Saturday, 17 August 2013

...from my notes

25/8 - Added missing links and a couple paragraphs so it makes more sense! 

17/8 - Didn't post this before for a few reasons... mostly because these were my half-cooked thoughts I jotted down on scrap paper... but here goes:

So, I read this piece by John Grisham a few days ago and it keeps playing on my mind. (Digested version: he went to investigate why his book’s been banned in Guantanamo and met one of the guys who’d requested it… He was touched by his story… Been there for 11 years – no official charge of course – but it looks quite likely he’s no terrorist… Even so, the guy hasn’t seen family since… and the likelihood of him standing trial for something…. Erm??)

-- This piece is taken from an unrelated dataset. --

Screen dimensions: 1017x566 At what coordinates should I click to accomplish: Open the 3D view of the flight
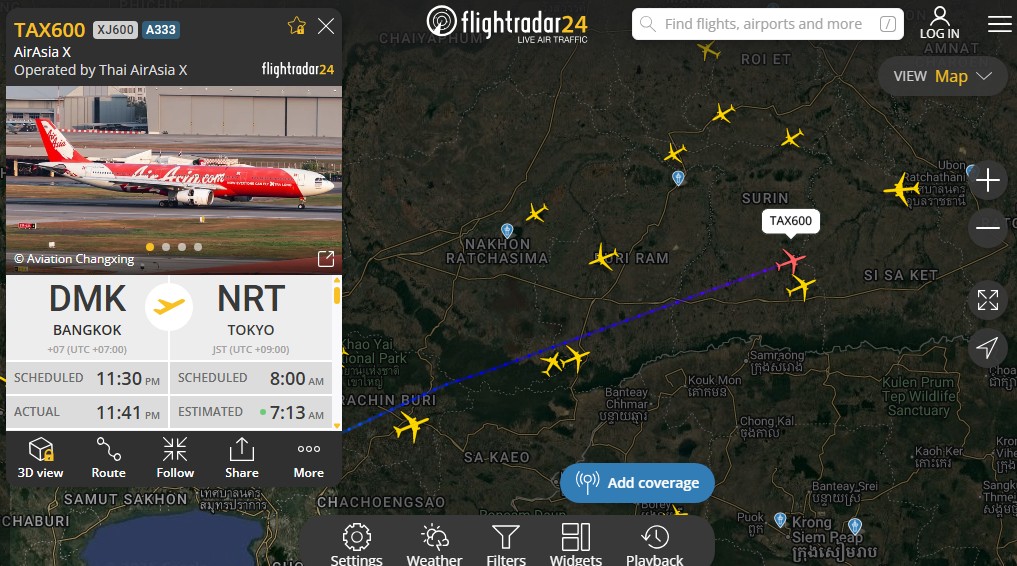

The idea that I don’t know the full extent of some of these injustices makes me feel a little nauseous (bearing in mind that President Obama once saw the unjustness of Guantanamo when he promised to close it within a year – that was in 2008!)

I feel, even as a British citizen, that I’ve unwittingly signed into a system that allows routine detentions, torture, and God knows what else to take place; what angers me is that it's done at the same time we engorge ourselves on concepts such as “freedom” and “democracy”, as if we had some kind of monopoly on them.

All the more frustrating are the several conversations I've had with people going on about “Third World corruption” and/or who raise their eyebrows incredulously whenever someone suggests corruption and discrimination are rife here. No, this isn’t Egypt or Syria. There aren’t hundreds or thousands of people being killed here. I am – we are – able to criticise the government on Facebook, Twitter, on blogs, or however/wherever we want to… but that doesn’t mean abuses aren’t being carried out in our names; it usually means a lot of it is being exported abroad where people are less accountable.

It also means the main perpetrators of such abuse in “Western” countries are people who know they will never be held accountable (who really thought a manslaughter charge would be brought against the police, who have finally accepted some responsibility for Ian Tomlinson’s death?) If we continue to accept the final say of the police/government and their small offerings of (very rare) apologies and payouts whenever they get caught out, we lay ourselves open to further abuses. It's not just about the partners of journalists getting stopped at airports; it's about a system that knows it can manipulate laws for its own ends; it's about a system that can manipulate the public so that it's only informed about selected incidents while at the same time purporting transparency and freedom of information; a system that can manipulate the public so that, even when informed, it only cares about selected incidents.     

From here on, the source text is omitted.